_WHAT THIS TASK INVOLVES_. Convert the lines below into a Markdown table with the columns "No." and "Entry": number each line in order, put it in the second column, and omit blank lines.
============
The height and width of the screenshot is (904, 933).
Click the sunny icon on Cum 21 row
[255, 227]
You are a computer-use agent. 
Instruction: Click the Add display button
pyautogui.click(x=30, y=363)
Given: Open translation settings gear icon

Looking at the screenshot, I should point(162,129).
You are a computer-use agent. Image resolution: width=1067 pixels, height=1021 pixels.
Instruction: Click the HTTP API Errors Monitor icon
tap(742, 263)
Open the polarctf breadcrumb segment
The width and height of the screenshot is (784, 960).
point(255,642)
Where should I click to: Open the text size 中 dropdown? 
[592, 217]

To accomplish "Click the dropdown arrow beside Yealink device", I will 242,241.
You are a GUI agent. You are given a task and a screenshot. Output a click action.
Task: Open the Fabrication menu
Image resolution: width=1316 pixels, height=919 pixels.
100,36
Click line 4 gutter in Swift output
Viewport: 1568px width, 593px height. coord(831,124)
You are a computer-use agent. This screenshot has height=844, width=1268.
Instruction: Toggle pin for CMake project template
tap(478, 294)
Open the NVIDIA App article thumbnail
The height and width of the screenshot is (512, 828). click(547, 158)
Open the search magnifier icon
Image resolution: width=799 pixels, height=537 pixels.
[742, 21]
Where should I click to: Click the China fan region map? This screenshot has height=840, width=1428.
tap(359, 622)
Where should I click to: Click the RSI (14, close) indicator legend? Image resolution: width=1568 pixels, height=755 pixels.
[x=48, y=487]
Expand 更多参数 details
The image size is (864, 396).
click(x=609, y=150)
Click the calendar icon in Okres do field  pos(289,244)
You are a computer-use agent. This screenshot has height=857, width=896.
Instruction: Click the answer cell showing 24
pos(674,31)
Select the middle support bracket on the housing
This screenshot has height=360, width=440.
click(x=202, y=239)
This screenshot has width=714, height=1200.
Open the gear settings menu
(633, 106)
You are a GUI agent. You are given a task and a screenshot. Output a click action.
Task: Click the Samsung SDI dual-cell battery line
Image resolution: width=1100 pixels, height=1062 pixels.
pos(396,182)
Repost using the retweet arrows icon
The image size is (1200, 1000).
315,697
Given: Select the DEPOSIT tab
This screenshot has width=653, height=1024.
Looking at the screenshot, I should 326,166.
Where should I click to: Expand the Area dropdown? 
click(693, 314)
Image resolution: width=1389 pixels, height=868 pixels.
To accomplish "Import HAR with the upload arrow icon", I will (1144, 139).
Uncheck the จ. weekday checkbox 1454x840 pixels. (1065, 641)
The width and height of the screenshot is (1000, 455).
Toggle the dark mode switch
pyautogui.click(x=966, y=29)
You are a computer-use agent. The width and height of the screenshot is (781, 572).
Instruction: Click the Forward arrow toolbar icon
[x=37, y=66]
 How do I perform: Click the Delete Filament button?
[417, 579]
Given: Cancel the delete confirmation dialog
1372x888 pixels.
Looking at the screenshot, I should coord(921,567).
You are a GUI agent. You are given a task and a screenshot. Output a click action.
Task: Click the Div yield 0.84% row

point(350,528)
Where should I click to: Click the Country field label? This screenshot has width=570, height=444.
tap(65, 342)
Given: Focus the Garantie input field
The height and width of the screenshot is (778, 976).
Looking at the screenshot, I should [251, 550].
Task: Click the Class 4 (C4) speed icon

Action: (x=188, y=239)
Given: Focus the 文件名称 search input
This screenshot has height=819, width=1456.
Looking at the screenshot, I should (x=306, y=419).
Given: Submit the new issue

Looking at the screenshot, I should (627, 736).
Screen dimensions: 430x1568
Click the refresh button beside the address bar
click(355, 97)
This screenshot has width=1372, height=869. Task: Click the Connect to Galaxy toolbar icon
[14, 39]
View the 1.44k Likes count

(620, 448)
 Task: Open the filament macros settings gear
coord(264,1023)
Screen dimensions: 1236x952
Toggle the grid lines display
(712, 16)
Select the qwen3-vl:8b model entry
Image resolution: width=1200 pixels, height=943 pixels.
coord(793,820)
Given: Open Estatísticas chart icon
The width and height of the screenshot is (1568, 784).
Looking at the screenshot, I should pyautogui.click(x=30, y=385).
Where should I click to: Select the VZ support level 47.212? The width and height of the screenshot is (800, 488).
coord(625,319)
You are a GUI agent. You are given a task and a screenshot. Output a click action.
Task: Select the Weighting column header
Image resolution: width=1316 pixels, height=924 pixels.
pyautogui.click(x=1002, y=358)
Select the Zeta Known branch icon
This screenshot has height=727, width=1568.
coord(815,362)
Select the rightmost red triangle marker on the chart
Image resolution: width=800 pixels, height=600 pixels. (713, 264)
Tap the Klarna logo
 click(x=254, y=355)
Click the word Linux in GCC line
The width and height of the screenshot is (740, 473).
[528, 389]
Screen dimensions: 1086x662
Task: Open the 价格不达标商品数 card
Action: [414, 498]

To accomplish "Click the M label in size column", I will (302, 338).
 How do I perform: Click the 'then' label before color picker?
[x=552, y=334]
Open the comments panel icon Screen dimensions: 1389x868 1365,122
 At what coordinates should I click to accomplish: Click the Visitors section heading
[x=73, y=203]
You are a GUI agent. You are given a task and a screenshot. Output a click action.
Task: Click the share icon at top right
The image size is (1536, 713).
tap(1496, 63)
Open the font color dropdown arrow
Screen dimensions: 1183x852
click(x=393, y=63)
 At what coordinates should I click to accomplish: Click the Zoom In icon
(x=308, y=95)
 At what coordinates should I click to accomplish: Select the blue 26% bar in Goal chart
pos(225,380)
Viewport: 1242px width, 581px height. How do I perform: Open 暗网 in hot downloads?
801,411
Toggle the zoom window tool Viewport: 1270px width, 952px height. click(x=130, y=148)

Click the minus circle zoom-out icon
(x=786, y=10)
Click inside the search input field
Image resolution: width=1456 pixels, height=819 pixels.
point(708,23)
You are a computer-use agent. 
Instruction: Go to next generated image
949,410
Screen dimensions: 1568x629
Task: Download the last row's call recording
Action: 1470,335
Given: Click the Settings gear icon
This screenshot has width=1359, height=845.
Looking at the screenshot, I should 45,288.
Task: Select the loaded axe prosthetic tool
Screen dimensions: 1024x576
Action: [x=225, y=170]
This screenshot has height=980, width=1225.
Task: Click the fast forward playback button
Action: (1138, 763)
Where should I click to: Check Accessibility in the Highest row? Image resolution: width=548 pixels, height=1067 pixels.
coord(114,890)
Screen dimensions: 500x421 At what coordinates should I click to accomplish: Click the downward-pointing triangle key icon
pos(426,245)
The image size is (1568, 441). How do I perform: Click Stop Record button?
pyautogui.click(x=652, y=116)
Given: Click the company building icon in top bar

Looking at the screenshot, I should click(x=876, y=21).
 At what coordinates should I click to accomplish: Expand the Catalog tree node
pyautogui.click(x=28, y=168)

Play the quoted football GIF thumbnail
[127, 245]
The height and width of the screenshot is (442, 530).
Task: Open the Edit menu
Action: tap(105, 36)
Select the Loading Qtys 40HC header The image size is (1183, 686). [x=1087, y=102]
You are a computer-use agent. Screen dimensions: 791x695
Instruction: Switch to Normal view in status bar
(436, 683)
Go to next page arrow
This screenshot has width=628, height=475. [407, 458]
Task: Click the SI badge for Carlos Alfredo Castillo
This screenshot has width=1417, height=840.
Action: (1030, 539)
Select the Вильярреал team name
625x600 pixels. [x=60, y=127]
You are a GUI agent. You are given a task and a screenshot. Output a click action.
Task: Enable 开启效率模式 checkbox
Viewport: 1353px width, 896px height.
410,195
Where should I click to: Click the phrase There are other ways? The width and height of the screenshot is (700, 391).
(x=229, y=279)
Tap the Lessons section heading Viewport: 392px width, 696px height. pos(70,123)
============
_PROBLEM SOLUTION_.
| No. | Entry |
|---|---|
| 1 | The height and width of the screenshot is (904, 933). |
| 2 | Click the sunny icon on Cum 21 row |
| 3 | [255, 227] |
| 4 | You are a computer-use agent.  |
| 5 | Instruction: Click the Add display button |
| 6 | pyautogui.click(x=30, y=363) |
| 7 | Given: Open translation settings gear icon |
| 8 | Looking at the screenshot, I should point(162,129). |
| 9 | You are a computer-use agent. Image resolution: width=1067 pixels, height=1021 pixels. |
| 10 | Instruction: Click the HTTP API Errors Monitor icon |
| 11 | tap(742, 263) |
| 12 | Open the polarctf breadcrumb segment |
| 13 | The width and height of the screenshot is (784, 960). |
| 14 | point(255,642) |
| 15 | Where should I click to: Open the text size 中 dropdown?  |
| 16 | [592, 217] |
| 17 | To accomplish "Click the dropdown arrow beside Yealink device", I will 242,241. |
| 18 | You are a GUI agent. You are given a task and a screenshot. Output a click action. |
| 19 | Task: Open the Fabrication menu |
| 20 | Image resolution: width=1316 pixels, height=919 pixels. |
| 21 | 100,36 |
| 22 | Click line 4 gutter in Swift output |
| 23 | Viewport: 1568px width, 593px height. coord(831,124) |
| 24 | You are a computer-use agent. This screenshot has height=844, width=1268. |
| 25 | Instruction: Toggle pin for CMake project template |
| 26 | tap(478, 294) |
| 27 | Open the NVIDIA App article thumbnail |
| 28 | The height and width of the screenshot is (512, 828). click(547, 158) |
| 29 | Open the search magnifier icon |
| 30 | Image resolution: width=799 pixels, height=537 pixels. |
| 31 | [742, 21] |
| 32 | Where should I click to: Click the China fan region map? This screenshot has height=840, width=1428. |
| 33 | tap(359, 622) |
| 34 | Where should I click to: Click the RSI (14, close) indicator legend? Image resolution: width=1568 pixels, height=755 pixels. |
| 35 | [x=48, y=487] |
| 36 | Expand 更多参数 details |
| 37 | The image size is (864, 396). |
| 38 | click(x=609, y=150) |
| 39 | Click the calendar icon in Okres do field  pos(289,244) |
| 40 | You are a computer-use agent. This screenshot has height=857, width=896. |
| 41 | Instruction: Click the answer cell showing 24 |
| 42 | pos(674,31) |
| 43 | Select the middle support bracket on the housing |
| 44 | This screenshot has height=360, width=440. |
| 45 | click(x=202, y=239) |
| 46 | This screenshot has width=714, height=1200. |
| 47 | Open the gear settings menu |
| 48 | (633, 106) |
| 49 | You are a GUI agent. You are given a task and a screenshot. Output a click action. |
| 50 | Task: Click the Samsung SDI dual-cell battery line |
| 51 | Image resolution: width=1100 pixels, height=1062 pixels. |
| 52 | pos(396,182) |
| 53 | Repost using the retweet arrows icon |
| 54 | The image size is (1200, 1000). |
| 55 | 315,697 |
| 56 | Given: Select the DEPOSIT tab |
| 57 | This screenshot has width=653, height=1024. |
| 58 | Looking at the screenshot, I should 326,166. |
| 59 | Where should I click to: Expand the Area dropdown?  |
| 60 | click(693, 314) |
| 61 | Image resolution: width=1389 pixels, height=868 pixels. |
| 62 | To accomplish "Import HAR with the upload arrow icon", I will (1144, 139). |
| 63 | Uncheck the จ. weekday checkbox 1454x840 pixels. (1065, 641) |
| 64 | The width and height of the screenshot is (1000, 455). |
| 65 | Toggle the dark mode switch |
| 66 | pyautogui.click(x=966, y=29) |
| 67 | You are a computer-use agent. The width and height of the screenshot is (781, 572). |
| 68 | Instruction: Click the Forward arrow toolbar icon |
| 69 | [x=37, y=66] |
| 70 |  How do I perform: Click the Delete Filament button? |
| 71 | [417, 579] |
| 72 | Given: Cancel the delete confirmation dialog |
| 73 | 1372x888 pixels. |
| 74 | Looking at the screenshot, I should coord(921,567). |
| 75 | You are a GUI agent. You are given a task and a screenshot. Output a click action. |
| 76 | Task: Click the Div yield 0.84% row |
| 77 | point(350,528) |
| 78 | Where should I click to: Click the Country field label? This screenshot has width=570, height=444. |
| 79 | tap(65, 342) |
| 80 | Given: Focus the Garantie input field |
| 81 | The height and width of the screenshot is (778, 976). |
| 82 | Looking at the screenshot, I should [251, 550]. |
| 83 | Task: Click the Class 4 (C4) speed icon |
| 84 | Action: (x=188, y=239) |
| 85 | Given: Focus the 文件名称 search input |
| 86 | This screenshot has height=819, width=1456. |
| 87 | Looking at the screenshot, I should (x=306, y=419). |
| 88 | Given: Submit the new issue |
| 89 | Looking at the screenshot, I should (627, 736). |
| 90 | Screen dimensions: 430x1568 |
| 91 | Click the refresh button beside the address bar |
| 92 | click(355, 97) |
| 93 | This screenshot has width=1372, height=869. Task: Click the Connect to Galaxy toolbar icon |
| 94 | [14, 39] |
| 95 | View the 1.44k Likes count |
| 96 | (620, 448) |
| 97 |  Task: Open the filament macros settings gear |
| 98 | coord(264,1023) |
| 99 | Screen dimensions: 1236x952 |
| 100 | Toggle the grid lines display |
| 101 | (712, 16) |
| 102 | Select the qwen3-vl:8b model entry |
| 103 | Image resolution: width=1200 pixels, height=943 pixels. |
| 104 | coord(793,820) |
| 105 | Given: Open Estatísticas chart icon |
| 106 | The width and height of the screenshot is (1568, 784). |
| 107 | Looking at the screenshot, I should pyautogui.click(x=30, y=385). |
| 108 | Where should I click to: Select the VZ support level 47.212? The width and height of the screenshot is (800, 488). |
| 109 | coord(625,319) |
| 110 | You are a GUI agent. You are given a task and a screenshot. Output a click action. |
| 111 | Task: Select the Weighting column header |
| 112 | Image resolution: width=1316 pixels, height=924 pixels. |
| 113 | pyautogui.click(x=1002, y=358) |
| 114 | Select the Zeta Known branch icon |
| 115 | This screenshot has height=727, width=1568. |
| 116 | coord(815,362) |
| 117 | Select the rightmost red triangle marker on the chart |
| 118 | Image resolution: width=800 pixels, height=600 pixels. (713, 264) |
| 119 | Tap the Klarna logo |
| 120 |  click(x=254, y=355) |
| 121 | Click the word Linux in GCC line |
| 122 | The width and height of the screenshot is (740, 473). |
| 123 | [528, 389] |
| 124 | Screen dimensions: 1086x662 |
| 125 | Task: Open the 价格不达标商品数 card |
| 126 | Action: [414, 498] |
| 127 | To accomplish "Click the M label in size column", I will (302, 338). |
| 128 |  How do I perform: Click the 'then' label before color picker? |
| 129 | [x=552, y=334] |
| 130 | Open the comments panel icon Screen dimensions: 1389x868 1365,122 |
| 131 |  At what coordinates should I click to accomplish: Click the Visitors section heading |
| 132 | [x=73, y=203] |
| 133 | You are a GUI agent. You are given a task and a screenshot. Output a click action. |
| 134 | Task: Click the share icon at top right |
| 135 | The image size is (1536, 713). |
| 136 | tap(1496, 63) |
| 137 | Open the font color dropdown arrow |
| 138 | Screen dimensions: 1183x852 |
| 139 | click(x=393, y=63) |
| 140 |  At what coordinates should I click to accomplish: Click the Zoom In icon |
| 141 | (x=308, y=95) |
| 142 |  At what coordinates should I click to accomplish: Select the blue 26% bar in Goal chart |
| 143 | pos(225,380) |
| 144 | Viewport: 1242px width, 581px height. How do I perform: Open 暗网 in hot downloads? |
| 145 | 801,411 |
| 146 | Toggle the zoom window tool Viewport: 1270px width, 952px height. click(x=130, y=148) |
| 147 | Click the minus circle zoom-out icon |
| 148 | (x=786, y=10) |
| 149 | Click inside the search input field |
| 150 | Image resolution: width=1456 pixels, height=819 pixels. |
| 151 | point(708,23) |
| 152 | You are a computer-use agent.  |
| 153 | Instruction: Go to next generated image |
| 154 | 949,410 |
| 155 | Screen dimensions: 1568x629 |
| 156 | Task: Download the last row's call recording |
| 157 | Action: 1470,335 |
| 158 | Given: Click the Settings gear icon |
| 159 | This screenshot has width=1359, height=845. |
| 160 | Looking at the screenshot, I should 45,288. |
| 161 | Task: Select the loaded axe prosthetic tool |
| 162 | Screen dimensions: 1024x576 |
| 163 | Action: [x=225, y=170] |
| 164 | This screenshot has height=980, width=1225. |
| 165 | Task: Click the fast forward playback button |
| 166 | Action: (1138, 763) |
| 167 | Where should I click to: Check Accessibility in the Highest row? Image resolution: width=548 pixels, height=1067 pixels. |
| 168 | coord(114,890) |
| 169 | Screen dimensions: 500x421 At what coordinates should I click to accomplish: Click the downward-pointing triangle key icon |
| 170 | pos(426,245) |
| 171 | The image size is (1568, 441). How do I perform: Click Stop Record button? |
| 172 | pyautogui.click(x=652, y=116) |
| 173 | Given: Click the company building icon in top bar |
| 174 | Looking at the screenshot, I should click(x=876, y=21). |
| 175 |  At what coordinates should I click to accomplish: Expand the Catalog tree node |
| 176 | pyautogui.click(x=28, y=168) |
| 177 | Play the quoted football GIF thumbnail |
| 178 | [127, 245] |
| 179 | The height and width of the screenshot is (442, 530). |
| 180 | Task: Open the Edit menu |
| 181 | Action: tap(105, 36) |
| 182 | Select the Loading Qtys 40HC header The image size is (1183, 686). [x=1087, y=102] |
| 183 | You are a computer-use agent. Screen dimensions: 791x695 |
| 184 | Instruction: Switch to Normal view in status bar |
| 185 | (436, 683) |
| 186 | Go to next page arrow |
| 187 | This screenshot has width=628, height=475. [407, 458] |
| 188 | Task: Click the SI badge for Carlos Alfredo Castillo |
| 189 | This screenshot has width=1417, height=840. |
| 190 | Action: (1030, 539) |
| 191 | Select the Вильярреал team name |
| 192 | 625x600 pixels. [x=60, y=127] |
| 193 | You are a GUI agent. You are given a task and a screenshot. Output a click action. |
| 194 | Task: Enable 开启效率模式 checkbox |
| 195 | Viewport: 1353px width, 896px height. |
| 196 | 410,195 |
| 197 | Where should I click to: Click the phrase There are other ways? The width and height of the screenshot is (700, 391). |
| 198 | (x=229, y=279) |
| 199 | Tap the Lessons section heading Viewport: 392px width, 696px height. pos(70,123) |